WORK TO COMPLETE: Please echo the records word for word, from the line containing "At what (x,y)" through the end of the records, and leave the pictures out of your answer.
** start GIVEN DATA **
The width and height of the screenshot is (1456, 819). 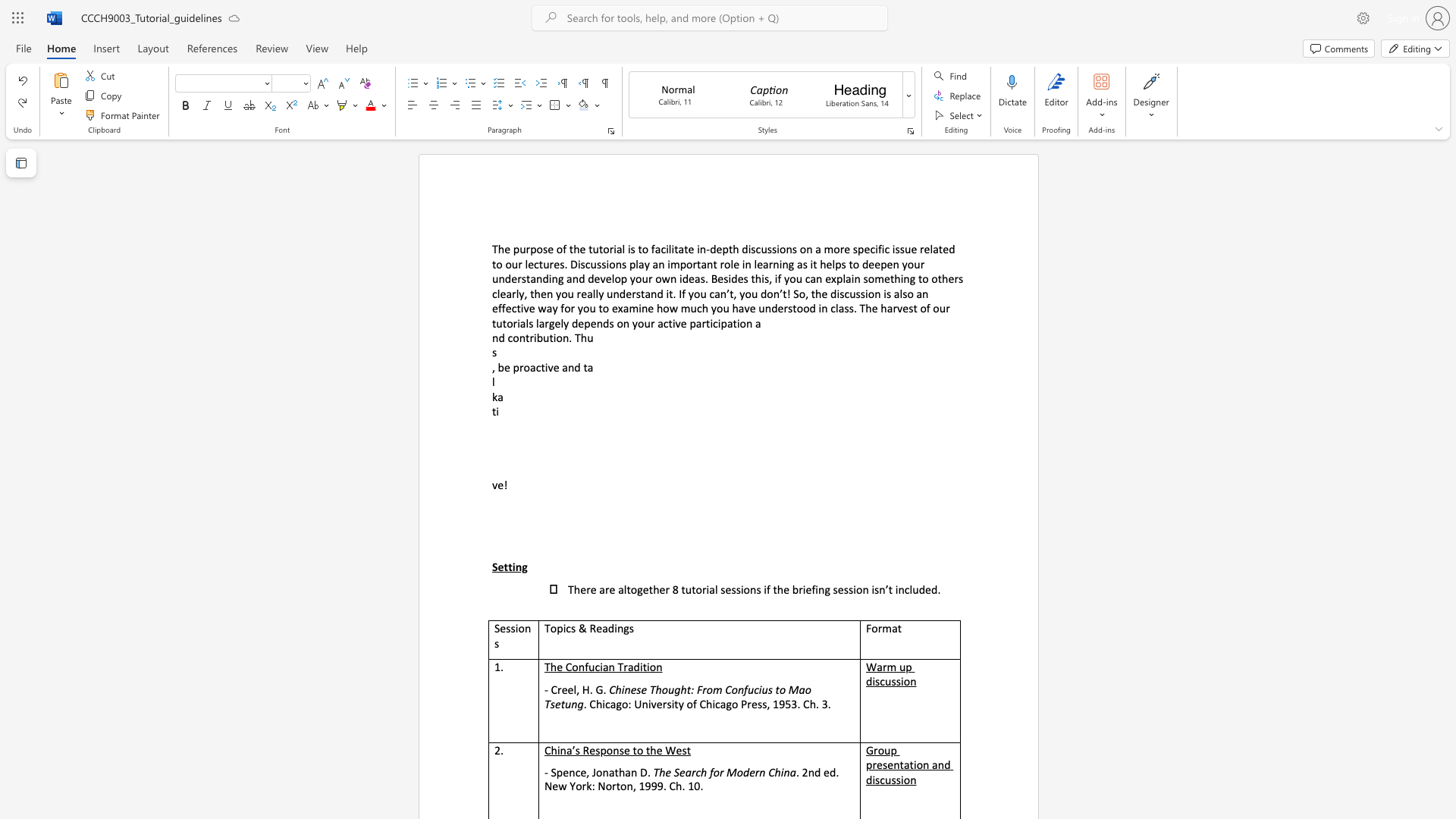 I want to click on the subset text "ss" within the text "Warm up discussion", so click(x=891, y=680).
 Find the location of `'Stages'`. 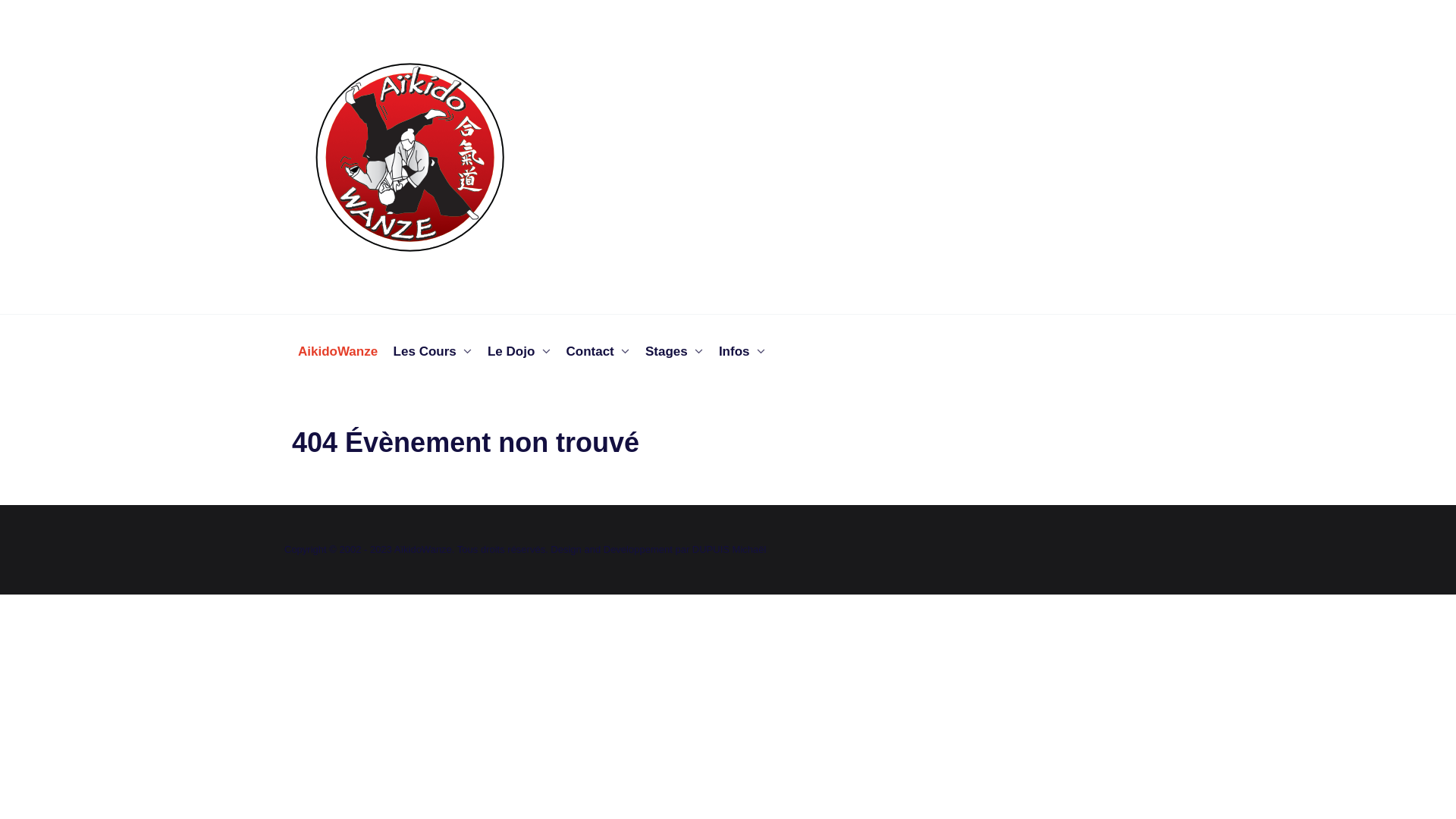

'Stages' is located at coordinates (673, 353).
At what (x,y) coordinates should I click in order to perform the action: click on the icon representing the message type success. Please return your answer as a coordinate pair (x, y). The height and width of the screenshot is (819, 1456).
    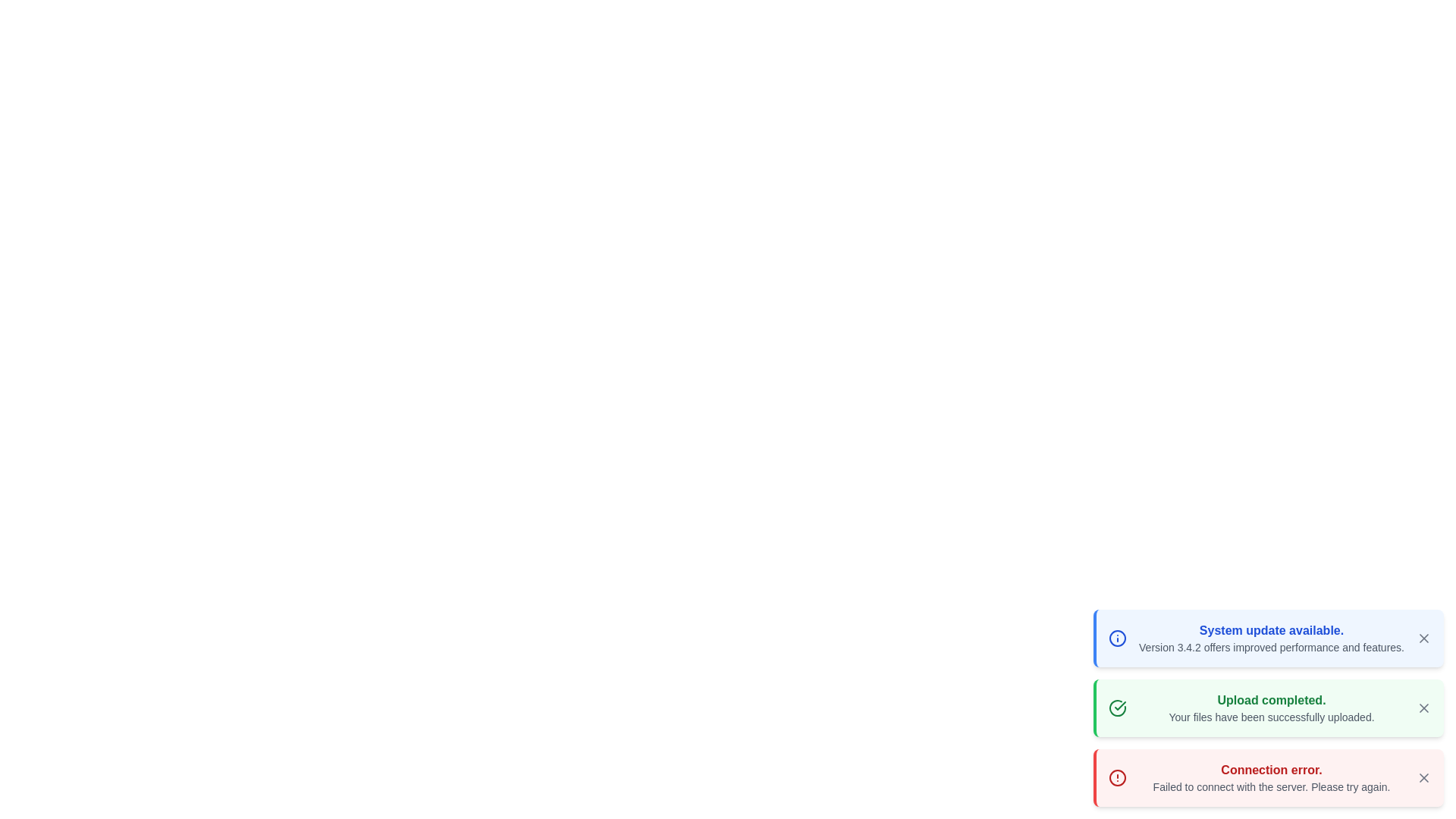
    Looking at the image, I should click on (1117, 708).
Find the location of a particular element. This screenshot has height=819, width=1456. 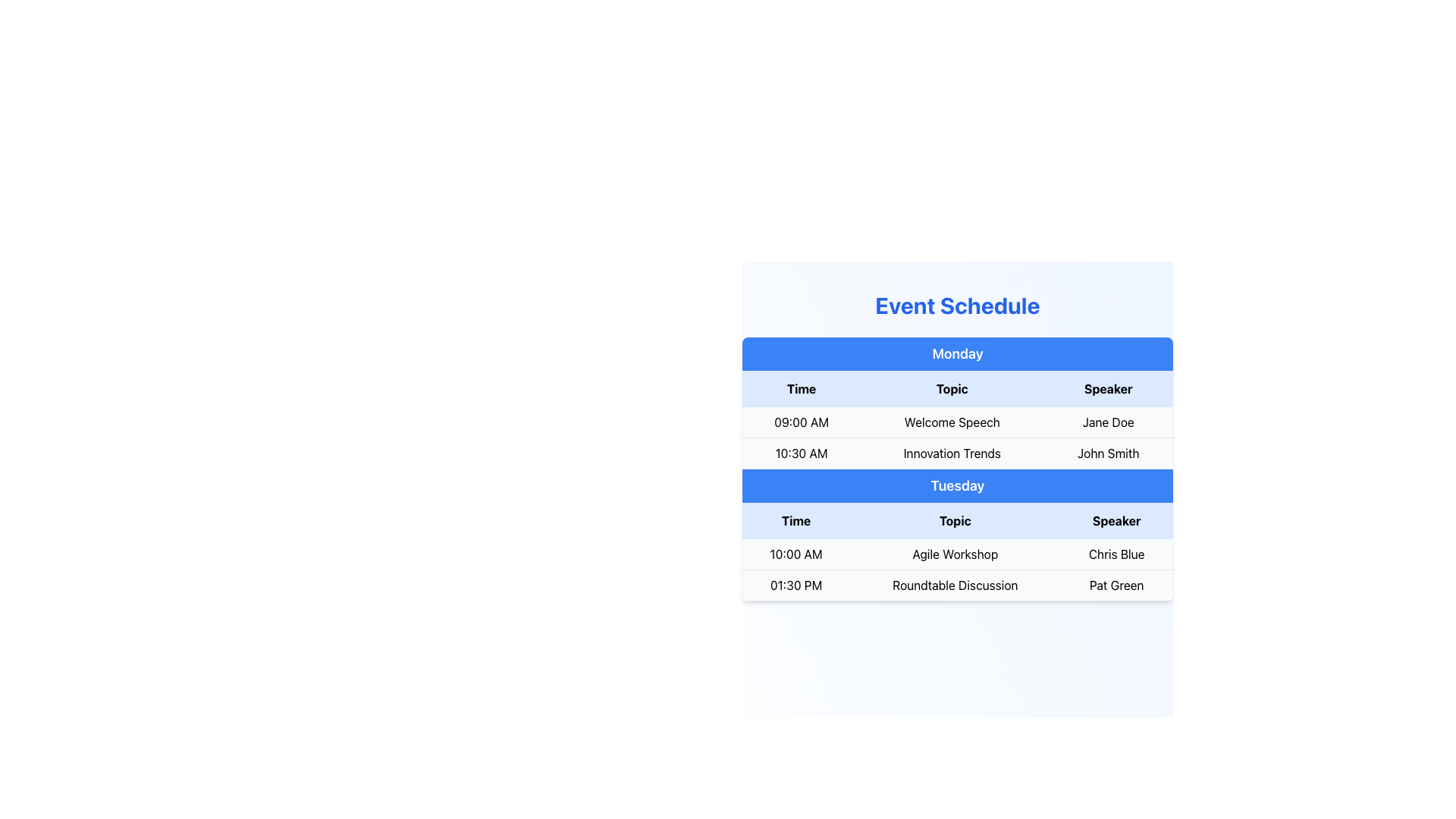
** end GIVEN DATA **
RESULT OF THE TASK:
At what (x,y) coordinates should I click in order to perform the action: click on the icon representing the message type success. Please return your answer as a coordinate pair (x, y). The height and width of the screenshot is (819, 1456).
    Looking at the image, I should click on (1117, 708).
Find the location of a particular element. This screenshot has height=819, width=1456. 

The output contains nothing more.